■ **WHAT IS NEEDED**: Only the lines that hold "agent" should be in the answer, each copied from the data below.
::::
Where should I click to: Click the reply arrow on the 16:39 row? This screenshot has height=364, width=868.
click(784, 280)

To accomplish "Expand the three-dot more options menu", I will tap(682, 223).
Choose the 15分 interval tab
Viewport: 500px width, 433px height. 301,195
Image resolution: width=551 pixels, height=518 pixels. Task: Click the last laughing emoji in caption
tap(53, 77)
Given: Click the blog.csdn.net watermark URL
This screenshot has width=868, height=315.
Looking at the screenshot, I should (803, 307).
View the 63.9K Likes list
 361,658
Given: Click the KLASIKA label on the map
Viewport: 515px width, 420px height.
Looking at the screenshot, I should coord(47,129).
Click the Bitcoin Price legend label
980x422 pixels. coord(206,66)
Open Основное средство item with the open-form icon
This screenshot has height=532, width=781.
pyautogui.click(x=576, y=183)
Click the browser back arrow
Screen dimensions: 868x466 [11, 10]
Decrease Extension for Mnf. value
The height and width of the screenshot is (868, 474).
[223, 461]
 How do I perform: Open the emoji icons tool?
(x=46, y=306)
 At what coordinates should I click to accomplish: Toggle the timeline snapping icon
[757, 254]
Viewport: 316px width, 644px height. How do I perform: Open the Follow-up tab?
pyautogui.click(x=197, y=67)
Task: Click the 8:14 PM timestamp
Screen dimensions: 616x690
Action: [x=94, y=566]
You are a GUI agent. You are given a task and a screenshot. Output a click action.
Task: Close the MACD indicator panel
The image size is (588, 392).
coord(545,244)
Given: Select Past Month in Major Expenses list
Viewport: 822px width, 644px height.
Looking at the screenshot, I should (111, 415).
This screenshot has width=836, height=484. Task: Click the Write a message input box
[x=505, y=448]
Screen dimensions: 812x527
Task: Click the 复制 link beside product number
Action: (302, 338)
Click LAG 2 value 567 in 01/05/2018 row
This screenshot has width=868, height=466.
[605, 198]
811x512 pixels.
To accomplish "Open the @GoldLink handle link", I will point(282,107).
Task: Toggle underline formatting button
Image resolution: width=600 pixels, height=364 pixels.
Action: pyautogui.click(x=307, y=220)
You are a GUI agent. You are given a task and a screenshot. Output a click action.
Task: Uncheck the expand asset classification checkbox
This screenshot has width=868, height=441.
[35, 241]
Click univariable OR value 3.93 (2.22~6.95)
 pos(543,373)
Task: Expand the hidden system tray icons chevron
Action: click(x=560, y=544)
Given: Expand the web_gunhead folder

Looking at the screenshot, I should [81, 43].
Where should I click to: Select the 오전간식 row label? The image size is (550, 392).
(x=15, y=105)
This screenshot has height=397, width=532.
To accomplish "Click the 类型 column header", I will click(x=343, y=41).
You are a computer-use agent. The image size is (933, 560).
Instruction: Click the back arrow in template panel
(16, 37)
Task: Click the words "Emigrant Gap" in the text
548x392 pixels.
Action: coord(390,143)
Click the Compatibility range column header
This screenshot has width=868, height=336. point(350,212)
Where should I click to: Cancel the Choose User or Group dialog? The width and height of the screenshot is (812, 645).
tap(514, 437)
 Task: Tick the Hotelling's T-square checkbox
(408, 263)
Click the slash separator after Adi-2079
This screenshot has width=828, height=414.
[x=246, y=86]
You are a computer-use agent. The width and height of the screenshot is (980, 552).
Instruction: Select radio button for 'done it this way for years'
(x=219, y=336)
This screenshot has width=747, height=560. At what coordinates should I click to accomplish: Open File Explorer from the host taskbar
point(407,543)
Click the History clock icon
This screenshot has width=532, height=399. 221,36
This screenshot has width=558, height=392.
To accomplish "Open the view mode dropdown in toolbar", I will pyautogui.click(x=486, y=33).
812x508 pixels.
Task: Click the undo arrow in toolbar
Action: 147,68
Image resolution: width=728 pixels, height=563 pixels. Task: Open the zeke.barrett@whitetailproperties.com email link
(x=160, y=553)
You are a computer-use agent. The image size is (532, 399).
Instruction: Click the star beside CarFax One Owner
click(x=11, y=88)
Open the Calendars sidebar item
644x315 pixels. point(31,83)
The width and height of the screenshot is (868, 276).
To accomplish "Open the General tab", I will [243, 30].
::::
■ **RESPONSE TO THIS TASK**:
You are a GUI agent. You are given a task and a screenshot. Output a click action.
You are a GUI agent. You are given a task and a screenshot. Output a click action.
You are a computer-use agent. The image size is (933, 560).
You are a computer-use agent. The width and height of the screenshot is (980, 552).
You are a computer-use agent. The image size is (532, 399).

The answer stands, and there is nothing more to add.